Convert the entries starting at the line containing "Task: Click the pushpin" and ending at the line containing "[x=699, y=108]" into a JSON list of strings, one string per line, omitting blank lines.

▶ Given data:
════════════════

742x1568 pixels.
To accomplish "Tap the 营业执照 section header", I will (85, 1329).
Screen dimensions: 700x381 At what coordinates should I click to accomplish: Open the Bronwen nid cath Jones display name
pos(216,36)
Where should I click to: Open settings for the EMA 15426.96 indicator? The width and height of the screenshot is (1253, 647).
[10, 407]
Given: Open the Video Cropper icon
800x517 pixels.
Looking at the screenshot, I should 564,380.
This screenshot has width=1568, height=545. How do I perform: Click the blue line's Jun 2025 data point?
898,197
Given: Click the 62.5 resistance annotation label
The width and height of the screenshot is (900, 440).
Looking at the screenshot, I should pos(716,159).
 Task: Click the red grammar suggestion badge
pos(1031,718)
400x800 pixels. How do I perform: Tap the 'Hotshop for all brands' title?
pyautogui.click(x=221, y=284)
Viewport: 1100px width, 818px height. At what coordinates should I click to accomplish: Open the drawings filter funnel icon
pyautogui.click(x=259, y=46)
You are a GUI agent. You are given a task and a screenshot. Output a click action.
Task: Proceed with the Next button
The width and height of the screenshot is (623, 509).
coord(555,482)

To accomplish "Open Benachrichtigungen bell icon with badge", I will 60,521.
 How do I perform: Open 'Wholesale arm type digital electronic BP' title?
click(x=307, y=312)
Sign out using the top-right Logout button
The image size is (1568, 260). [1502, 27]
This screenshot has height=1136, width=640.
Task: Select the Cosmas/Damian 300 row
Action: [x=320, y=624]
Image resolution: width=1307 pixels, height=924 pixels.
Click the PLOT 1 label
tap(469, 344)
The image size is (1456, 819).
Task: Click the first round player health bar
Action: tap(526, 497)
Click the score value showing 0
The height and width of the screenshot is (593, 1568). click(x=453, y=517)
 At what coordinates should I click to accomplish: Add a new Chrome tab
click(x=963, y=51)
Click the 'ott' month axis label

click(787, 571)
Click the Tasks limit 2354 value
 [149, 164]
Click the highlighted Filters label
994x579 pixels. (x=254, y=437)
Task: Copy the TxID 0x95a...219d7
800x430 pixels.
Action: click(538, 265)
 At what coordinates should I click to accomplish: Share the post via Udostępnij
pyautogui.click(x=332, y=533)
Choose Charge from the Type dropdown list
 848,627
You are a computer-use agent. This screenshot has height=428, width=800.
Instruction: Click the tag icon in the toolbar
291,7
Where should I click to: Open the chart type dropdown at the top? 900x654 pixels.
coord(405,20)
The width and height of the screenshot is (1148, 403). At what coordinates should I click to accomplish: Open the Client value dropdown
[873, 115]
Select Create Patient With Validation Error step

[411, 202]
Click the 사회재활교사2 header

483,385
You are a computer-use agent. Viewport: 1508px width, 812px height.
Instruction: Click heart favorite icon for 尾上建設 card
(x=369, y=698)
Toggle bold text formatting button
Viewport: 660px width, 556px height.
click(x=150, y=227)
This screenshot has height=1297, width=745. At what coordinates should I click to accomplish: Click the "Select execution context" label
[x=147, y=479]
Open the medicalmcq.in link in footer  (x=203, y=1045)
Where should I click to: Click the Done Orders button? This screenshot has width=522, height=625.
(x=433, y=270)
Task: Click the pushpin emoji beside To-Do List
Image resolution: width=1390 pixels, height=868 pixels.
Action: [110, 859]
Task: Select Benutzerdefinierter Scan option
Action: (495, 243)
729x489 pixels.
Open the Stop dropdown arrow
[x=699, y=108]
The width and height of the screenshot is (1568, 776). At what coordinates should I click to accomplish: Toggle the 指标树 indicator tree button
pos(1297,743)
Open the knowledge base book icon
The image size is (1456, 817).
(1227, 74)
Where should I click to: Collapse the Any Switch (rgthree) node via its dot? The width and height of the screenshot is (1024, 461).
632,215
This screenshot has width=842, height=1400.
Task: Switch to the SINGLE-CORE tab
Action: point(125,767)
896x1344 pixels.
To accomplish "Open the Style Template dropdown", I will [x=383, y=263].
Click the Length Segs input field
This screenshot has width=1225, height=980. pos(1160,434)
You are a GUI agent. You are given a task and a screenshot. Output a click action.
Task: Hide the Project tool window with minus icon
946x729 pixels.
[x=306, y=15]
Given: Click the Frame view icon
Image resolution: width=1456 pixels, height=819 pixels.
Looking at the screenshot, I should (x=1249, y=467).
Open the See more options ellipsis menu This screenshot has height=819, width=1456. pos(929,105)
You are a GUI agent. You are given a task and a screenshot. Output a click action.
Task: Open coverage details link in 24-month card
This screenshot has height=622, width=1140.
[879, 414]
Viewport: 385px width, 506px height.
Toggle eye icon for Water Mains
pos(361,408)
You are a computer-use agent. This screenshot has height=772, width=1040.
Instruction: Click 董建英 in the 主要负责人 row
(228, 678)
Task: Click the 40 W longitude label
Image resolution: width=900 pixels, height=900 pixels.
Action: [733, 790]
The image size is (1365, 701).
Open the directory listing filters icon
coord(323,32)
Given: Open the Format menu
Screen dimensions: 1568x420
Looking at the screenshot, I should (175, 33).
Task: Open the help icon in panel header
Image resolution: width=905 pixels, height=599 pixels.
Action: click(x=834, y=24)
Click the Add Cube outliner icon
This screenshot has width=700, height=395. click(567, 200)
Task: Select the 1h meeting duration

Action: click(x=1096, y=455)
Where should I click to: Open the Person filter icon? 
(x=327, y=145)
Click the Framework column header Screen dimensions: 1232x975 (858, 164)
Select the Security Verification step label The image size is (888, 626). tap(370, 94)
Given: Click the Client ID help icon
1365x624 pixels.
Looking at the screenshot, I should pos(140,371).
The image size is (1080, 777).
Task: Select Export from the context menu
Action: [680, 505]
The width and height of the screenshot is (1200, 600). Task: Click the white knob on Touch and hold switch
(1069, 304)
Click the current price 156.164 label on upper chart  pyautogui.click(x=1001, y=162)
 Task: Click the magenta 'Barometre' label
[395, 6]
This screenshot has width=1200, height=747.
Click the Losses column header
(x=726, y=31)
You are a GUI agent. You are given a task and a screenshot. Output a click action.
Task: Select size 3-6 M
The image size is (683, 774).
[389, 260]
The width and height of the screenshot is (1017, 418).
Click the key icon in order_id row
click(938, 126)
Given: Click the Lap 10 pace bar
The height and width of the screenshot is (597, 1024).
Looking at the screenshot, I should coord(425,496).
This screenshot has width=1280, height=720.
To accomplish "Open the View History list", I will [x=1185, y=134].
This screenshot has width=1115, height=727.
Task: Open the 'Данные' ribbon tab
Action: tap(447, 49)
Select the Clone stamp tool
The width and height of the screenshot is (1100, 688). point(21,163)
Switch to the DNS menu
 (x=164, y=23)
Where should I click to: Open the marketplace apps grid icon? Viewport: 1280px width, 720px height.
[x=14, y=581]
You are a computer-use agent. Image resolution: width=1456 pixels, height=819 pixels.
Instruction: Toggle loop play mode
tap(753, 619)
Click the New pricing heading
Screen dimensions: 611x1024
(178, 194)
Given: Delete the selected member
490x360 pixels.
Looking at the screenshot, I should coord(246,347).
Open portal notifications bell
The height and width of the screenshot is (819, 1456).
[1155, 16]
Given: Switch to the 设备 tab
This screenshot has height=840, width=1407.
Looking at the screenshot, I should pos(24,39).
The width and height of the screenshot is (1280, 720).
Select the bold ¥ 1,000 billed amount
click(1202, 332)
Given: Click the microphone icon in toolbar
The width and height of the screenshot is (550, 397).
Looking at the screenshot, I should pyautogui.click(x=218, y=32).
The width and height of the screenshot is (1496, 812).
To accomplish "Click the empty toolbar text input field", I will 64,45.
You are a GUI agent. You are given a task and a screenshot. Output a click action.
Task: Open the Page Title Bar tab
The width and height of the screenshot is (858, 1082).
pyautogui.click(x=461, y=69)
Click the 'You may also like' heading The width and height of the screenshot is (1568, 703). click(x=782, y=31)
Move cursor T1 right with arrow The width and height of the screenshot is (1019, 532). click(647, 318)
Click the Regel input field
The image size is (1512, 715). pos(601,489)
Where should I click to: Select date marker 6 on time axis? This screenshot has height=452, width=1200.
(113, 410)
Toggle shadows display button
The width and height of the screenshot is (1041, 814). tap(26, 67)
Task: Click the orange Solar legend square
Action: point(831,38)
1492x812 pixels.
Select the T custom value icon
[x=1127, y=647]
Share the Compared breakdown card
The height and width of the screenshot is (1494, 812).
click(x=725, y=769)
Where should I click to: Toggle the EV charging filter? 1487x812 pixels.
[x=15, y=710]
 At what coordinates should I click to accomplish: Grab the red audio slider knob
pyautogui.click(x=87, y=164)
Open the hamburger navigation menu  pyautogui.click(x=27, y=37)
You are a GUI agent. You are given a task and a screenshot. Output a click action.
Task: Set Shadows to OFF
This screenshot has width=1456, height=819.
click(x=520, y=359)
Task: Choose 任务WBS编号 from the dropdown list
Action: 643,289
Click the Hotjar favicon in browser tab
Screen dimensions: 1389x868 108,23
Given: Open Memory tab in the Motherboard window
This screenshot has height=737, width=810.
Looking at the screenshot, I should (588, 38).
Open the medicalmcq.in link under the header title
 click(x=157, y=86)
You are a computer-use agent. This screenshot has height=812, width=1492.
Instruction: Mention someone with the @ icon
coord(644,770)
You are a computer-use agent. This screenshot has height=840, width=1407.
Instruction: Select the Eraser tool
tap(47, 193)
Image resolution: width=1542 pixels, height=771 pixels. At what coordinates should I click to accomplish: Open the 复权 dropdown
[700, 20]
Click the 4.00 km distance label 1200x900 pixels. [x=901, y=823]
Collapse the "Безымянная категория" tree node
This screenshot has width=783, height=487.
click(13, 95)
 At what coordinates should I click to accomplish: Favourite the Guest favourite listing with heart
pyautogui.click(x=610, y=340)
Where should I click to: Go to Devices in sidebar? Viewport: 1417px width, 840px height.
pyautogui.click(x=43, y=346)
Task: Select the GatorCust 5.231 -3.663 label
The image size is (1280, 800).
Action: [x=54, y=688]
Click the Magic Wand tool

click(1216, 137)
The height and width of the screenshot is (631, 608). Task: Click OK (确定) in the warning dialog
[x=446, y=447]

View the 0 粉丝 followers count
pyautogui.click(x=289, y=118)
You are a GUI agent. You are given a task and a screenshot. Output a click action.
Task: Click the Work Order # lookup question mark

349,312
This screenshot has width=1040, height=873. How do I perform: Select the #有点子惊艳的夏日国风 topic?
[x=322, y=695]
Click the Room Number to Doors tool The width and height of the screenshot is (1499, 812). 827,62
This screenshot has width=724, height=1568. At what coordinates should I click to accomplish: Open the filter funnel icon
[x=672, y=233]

════════════════

▶ Written answer:
[
  "Task: Click the pushpin emoji beside To-Do List",
  "Image resolution: width=1390 pixels, height=868 pixels.",
  "Action: [110, 859]",
  "Task: Select Benutzerdefinierter Scan option",
  "Action: (495, 243)",
  "729x489 pixels.",
  "Open the Stop dropdown arrow",
  "[x=699, y=108]"
]